◆ WHAT TO PRODUCE
Please recast the data below as a Markdown table with the columns "Row" and "Data line," numbering each line and skipping blank lines. Leave the pictures out of the table.

◆ LISTING
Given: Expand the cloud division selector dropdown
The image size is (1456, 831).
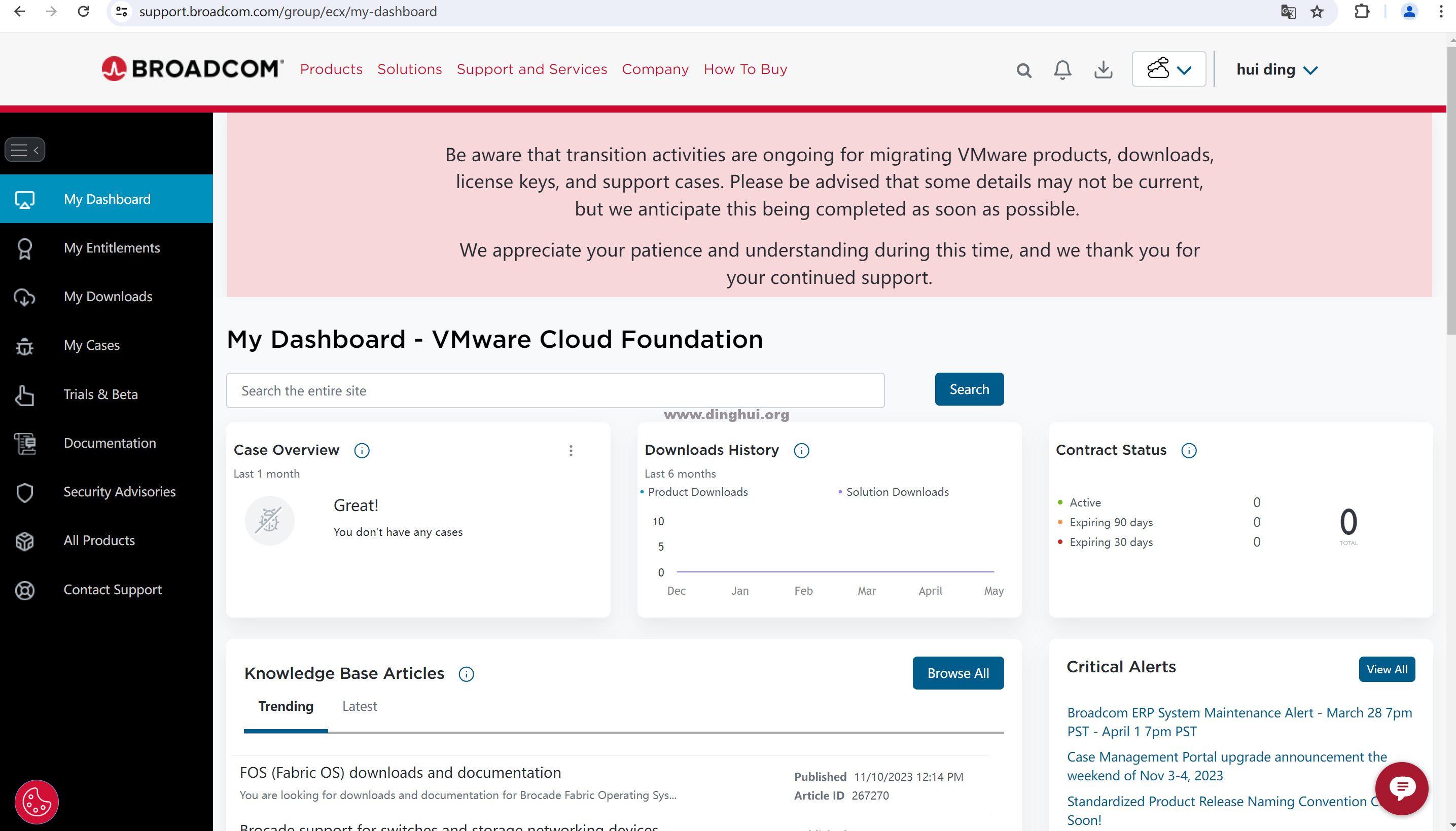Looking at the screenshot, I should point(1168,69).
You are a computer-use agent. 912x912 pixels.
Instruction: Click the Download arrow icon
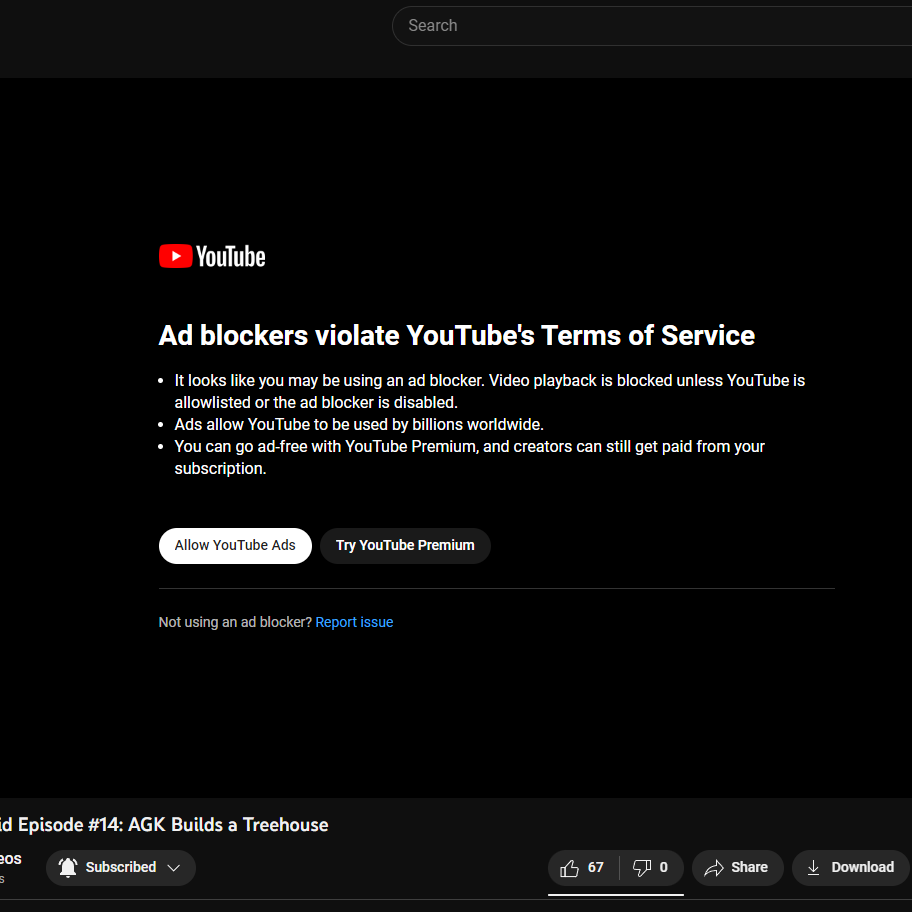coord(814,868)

◆ WRITTEN REPLY
| Row | Data line |
|---|---|
| 1 | Given: Expand the cloud division selector dropdown |
| 2 | The image size is (1456, 831). |
| 3 | Looking at the screenshot, I should point(1168,69). |
| 4 | You are a computer-use agent. 912x912 pixels. |
| 5 | Instruction: Click the Download arrow icon |
| 6 | coord(814,868) |